Negative trading statements issued by listed retailers continues to soar
The number of negative trading statements issued by retailers on the London Stock Exchange during the first quarter of 2008 continues to increase and is at its highest level in two years, according to new research by Grant Thornton.
The Grant Thornton Quoted Retail Companies Index* for Q1 2008 found that 23% of retailers posted negative trading updates (up from 10% in Q1 2007) and the highest figure yet since Q1 2006 when 24% of retailers posted negative trading updates. In addition, the number of positive trading statements dropped to 37% (down from 41% in Q4 2007). The remaining 40% of statements were neutral in tone.
David Bush, Head of Grant Thornton’s Retail Services Team, says :”The restriction in unsecured bank lending to consumers and the slowing of house prices has had a greater impact on retail spending than the cut in interest rates since Christmas.”
However despite the uncertainty in the retail sector, food and drink retailers, (particularly the UK supermarkets) all reported positive trading statements. “Ironically though, much of the supermarkets’ strong sales performance will have been as a result of increasing their share of non food sales, particularly in the clothing, electronics and the entertainment sectors,” says Bush.
For six successive quarters, 100% of listed food and drink retailers have seen an increase in like -for -like sales with no profit warnings being issued by them over this period
“Food and drink retailers appear to have more stability in their sales patterns with them consistently reporting 100% increase in like for like sales over the last year and a half,” says Bush.

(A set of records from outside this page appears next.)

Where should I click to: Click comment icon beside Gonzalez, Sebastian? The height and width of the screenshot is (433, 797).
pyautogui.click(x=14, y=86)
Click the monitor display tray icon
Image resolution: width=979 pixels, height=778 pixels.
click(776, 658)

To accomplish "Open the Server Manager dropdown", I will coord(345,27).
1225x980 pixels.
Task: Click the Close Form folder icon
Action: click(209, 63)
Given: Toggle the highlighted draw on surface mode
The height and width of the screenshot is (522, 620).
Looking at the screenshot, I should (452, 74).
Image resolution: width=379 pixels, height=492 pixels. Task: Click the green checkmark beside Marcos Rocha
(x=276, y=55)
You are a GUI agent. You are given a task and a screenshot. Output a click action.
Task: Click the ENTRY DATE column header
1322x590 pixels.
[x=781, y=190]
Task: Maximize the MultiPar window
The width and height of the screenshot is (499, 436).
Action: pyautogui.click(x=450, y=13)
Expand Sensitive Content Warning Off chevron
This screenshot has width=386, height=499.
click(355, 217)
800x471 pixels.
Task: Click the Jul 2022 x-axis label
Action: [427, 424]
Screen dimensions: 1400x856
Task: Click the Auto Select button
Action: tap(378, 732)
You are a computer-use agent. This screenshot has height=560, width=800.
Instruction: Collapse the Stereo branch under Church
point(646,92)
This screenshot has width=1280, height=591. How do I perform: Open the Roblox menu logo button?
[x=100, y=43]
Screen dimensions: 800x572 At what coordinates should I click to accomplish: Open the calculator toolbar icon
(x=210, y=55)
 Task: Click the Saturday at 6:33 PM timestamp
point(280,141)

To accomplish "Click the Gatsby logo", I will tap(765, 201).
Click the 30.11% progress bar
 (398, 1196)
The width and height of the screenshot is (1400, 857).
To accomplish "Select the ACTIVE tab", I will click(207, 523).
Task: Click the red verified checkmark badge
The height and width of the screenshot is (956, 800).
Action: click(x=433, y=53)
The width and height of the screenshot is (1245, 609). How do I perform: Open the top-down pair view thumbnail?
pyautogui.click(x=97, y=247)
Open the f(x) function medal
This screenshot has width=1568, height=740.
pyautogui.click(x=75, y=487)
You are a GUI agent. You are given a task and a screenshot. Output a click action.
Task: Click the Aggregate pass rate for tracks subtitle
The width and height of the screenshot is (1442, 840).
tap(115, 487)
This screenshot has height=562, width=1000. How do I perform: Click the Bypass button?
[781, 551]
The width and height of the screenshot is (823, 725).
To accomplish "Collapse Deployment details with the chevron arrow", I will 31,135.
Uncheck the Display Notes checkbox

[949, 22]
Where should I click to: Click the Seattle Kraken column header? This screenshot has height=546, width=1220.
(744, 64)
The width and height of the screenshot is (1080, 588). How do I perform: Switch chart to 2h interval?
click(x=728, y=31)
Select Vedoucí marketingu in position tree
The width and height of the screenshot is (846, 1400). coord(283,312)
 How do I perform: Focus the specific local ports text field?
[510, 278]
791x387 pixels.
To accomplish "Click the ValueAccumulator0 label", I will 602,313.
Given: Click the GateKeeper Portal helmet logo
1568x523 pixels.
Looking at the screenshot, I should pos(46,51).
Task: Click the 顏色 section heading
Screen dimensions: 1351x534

The number of retailers who issued profit warnings in the first quarter increased to eight. All eight warnings were issued from retailers involved in high ticket range goods with representation from the fashion, electricals and furniture sectors (including DSG International , Land of Leather and Moss Bros Group) – these being the sectors most hard hit as the downturn in consumer spending starts to really hurt UK retailers. “We have observed that in the last three months retailers linked to the housing market have also been generally impacted by the current economic downturn,” says Bush.
“The current mood in the high street is that of general nervousness and consequently this has led to a cut in consumer spending. This research shows that the first three months of 2008 have got off to a shaky start and that for the immediate future there is no short term end to the consumer spending downturn,” says Bush.